## Task goal
Retype every entry word for word. Omit the pictures.

[Stored items]
=== Section Start ===

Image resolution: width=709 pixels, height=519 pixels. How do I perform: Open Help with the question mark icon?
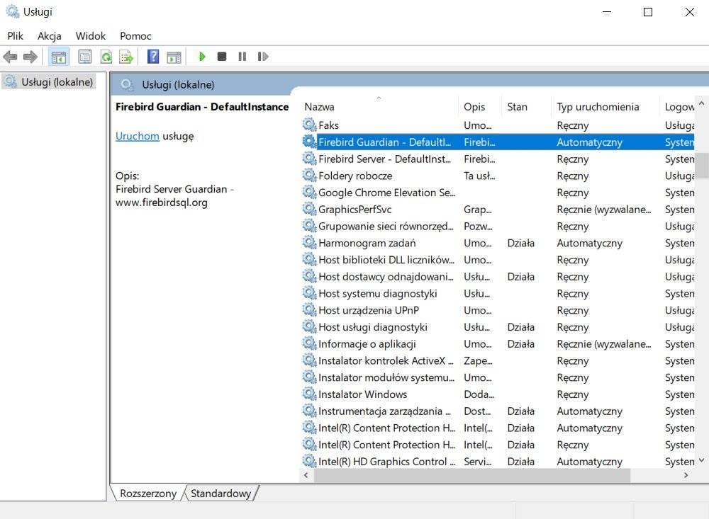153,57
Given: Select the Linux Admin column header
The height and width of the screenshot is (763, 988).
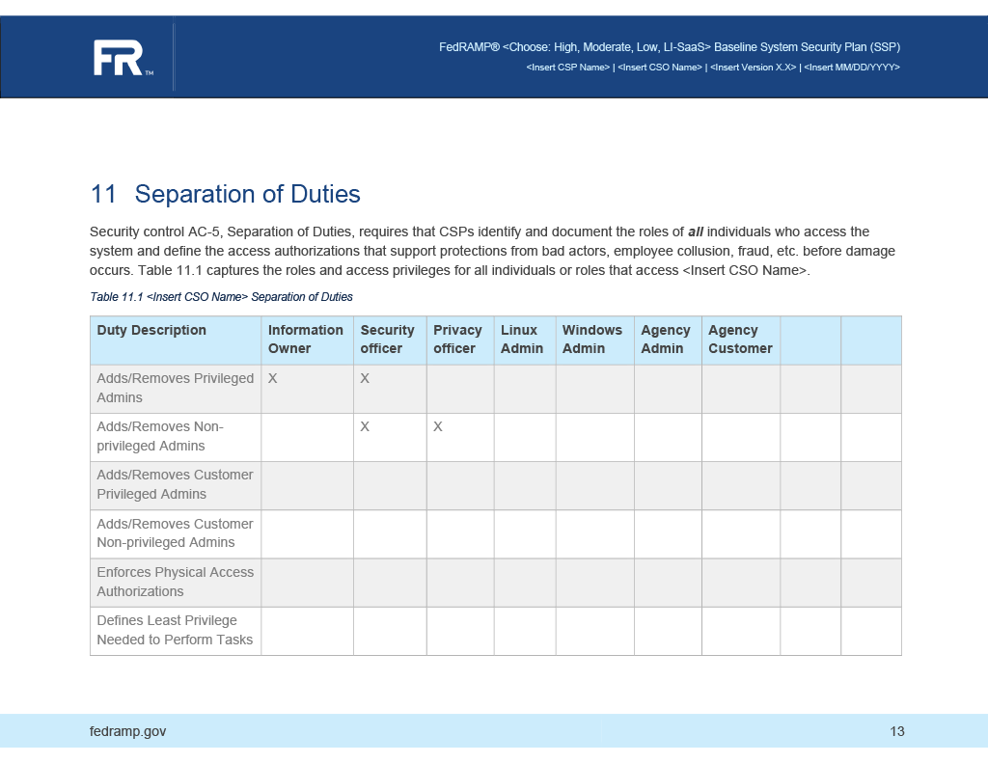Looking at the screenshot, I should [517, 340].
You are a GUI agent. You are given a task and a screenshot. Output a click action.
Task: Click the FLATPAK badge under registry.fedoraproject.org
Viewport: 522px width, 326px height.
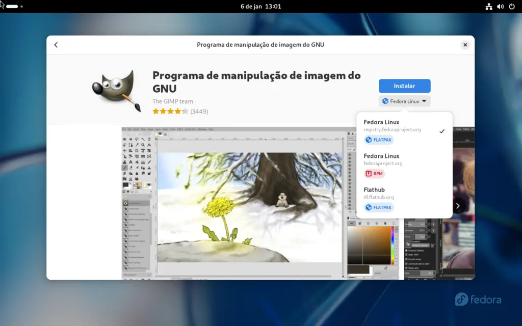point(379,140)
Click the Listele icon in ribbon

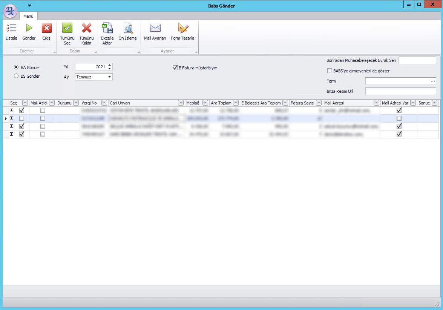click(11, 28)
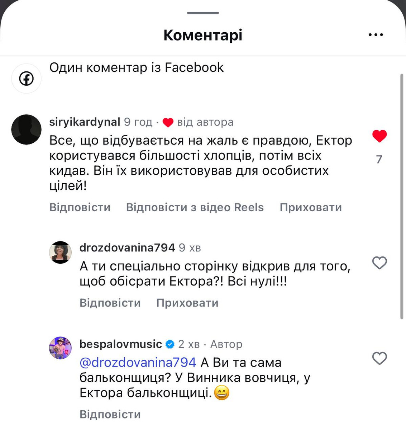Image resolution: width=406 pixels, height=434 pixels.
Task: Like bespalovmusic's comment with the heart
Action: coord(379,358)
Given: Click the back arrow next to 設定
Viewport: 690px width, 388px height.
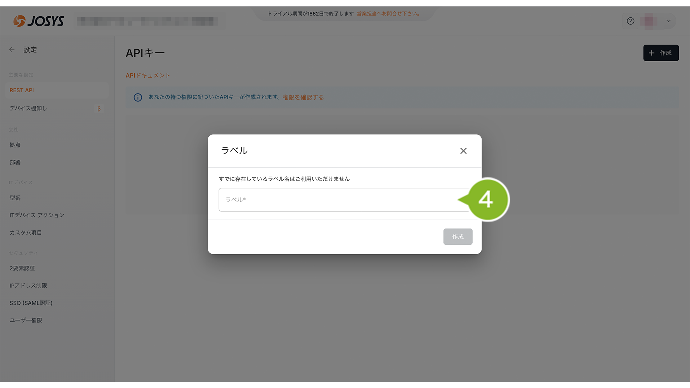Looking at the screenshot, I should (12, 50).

=== Section End ===

## Finished exercise
Image resolution: width=709 pixels, height=519 pixels. How do I perform: Open Help with the question mark icon?
153,57
Given: Select the Linux Admin column header
The height and width of the screenshot is (763, 988).
Looking at the screenshot, I should [517, 340].
You are a GUI agent. You are given a task and a screenshot. Output a click action.
Task: Click the FLATPAK badge under registry.fedoraproject.org
Viewport: 522px width, 326px height.
point(379,140)
Click the Listele icon in ribbon

click(11, 28)
Image resolution: width=406 pixels, height=434 pixels.
Task: Like bespalovmusic's comment with the heart
Action: coord(379,358)
Given: Click the back arrow next to 設定
Viewport: 690px width, 388px height.
Looking at the screenshot, I should (12, 50).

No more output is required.